Legalese

I’m taking a class called at Georgetown that has an investigative component and a legal component. Basically, we’re learning how to be investigative reporters that dig below the surface without going to jail or getting sued. I’m loving the class, but I am struggling to get through the legal reading.

My bachelor’s degree is in English Writing and Rhetoric and nothing gets my panties in a bunch like wordiness. Legal writing really irks me, as I’m sure you can imagine.

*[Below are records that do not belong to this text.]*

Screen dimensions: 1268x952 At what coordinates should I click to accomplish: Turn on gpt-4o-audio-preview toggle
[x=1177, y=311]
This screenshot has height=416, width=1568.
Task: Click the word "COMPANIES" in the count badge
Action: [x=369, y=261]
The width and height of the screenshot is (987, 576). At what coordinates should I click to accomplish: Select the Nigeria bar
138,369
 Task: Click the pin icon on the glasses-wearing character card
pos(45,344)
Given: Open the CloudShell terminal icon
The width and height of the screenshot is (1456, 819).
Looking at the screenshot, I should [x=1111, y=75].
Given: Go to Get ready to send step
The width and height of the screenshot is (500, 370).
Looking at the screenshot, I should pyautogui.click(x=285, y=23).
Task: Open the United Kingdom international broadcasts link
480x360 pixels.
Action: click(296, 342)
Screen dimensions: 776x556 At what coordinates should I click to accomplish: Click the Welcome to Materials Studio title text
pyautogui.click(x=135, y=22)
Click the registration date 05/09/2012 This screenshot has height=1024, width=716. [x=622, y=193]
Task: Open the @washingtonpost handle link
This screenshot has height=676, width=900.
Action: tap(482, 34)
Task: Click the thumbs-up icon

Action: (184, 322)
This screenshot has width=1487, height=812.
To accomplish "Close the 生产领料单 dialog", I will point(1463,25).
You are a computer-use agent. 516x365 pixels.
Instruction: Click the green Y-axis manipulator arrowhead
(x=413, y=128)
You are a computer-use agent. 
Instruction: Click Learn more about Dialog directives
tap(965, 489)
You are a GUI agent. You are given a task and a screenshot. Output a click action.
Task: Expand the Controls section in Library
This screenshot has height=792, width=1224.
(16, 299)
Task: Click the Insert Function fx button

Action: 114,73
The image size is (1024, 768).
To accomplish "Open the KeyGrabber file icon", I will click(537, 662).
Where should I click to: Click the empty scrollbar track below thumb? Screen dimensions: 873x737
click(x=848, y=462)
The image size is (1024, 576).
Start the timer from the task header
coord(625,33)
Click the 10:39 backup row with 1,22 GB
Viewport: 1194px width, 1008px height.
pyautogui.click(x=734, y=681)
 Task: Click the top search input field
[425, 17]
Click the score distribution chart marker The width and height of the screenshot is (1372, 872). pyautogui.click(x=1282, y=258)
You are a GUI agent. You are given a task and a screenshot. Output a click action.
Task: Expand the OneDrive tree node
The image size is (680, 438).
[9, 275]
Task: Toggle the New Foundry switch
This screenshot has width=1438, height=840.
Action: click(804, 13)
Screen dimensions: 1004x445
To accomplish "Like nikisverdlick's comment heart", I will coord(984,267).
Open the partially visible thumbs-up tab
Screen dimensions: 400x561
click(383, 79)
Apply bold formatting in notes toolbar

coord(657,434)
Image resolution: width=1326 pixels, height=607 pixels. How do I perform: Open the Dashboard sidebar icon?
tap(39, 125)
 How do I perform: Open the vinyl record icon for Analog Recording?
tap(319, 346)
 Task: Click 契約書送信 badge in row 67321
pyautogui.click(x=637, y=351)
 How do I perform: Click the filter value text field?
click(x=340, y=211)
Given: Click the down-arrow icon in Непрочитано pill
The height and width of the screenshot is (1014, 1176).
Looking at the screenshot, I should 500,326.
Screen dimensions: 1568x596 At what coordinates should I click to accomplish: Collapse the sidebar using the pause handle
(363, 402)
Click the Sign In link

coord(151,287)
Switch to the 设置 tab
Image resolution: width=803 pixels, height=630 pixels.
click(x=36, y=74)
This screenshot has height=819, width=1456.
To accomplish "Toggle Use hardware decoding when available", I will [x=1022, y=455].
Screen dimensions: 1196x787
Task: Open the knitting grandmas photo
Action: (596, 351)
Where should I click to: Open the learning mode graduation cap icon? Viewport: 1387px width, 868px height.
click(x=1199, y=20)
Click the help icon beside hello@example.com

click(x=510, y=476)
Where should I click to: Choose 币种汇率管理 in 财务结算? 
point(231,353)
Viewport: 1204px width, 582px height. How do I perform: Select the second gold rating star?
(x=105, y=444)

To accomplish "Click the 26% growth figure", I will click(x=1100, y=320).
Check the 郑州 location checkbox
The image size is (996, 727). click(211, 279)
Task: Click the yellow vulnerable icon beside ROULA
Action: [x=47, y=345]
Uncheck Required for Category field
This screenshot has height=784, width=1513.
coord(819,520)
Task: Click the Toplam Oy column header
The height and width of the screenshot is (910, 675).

Some of the writing in my textbooks remind me of style exercises I had at St. Edward’s. We’d get ridiculously long sentences and the assignment would be to eliminate the unnecessary words.

Here’s an example:

“It is unusual because the decision turned not so much on the Court’s rejecting the constitutional claim that there was a need for confidentiality as it’s rejecting the remedy and doubting its own ability to fashion coherent rules in advance.”

-The Fourth Estate and the Constitution: Freedom of the Press in America by Lucas A. Powe, Jr.

Here’s how I would change it:

“It is unusual because the Court didn’t reject the constitutional claim of confidentiality: the Court rejected the remedy and doubted its ability to write coherent rules in advance.”

I just cut out 12 words. Now that I’ve kvetched, I must get back to reading. Wish me luck.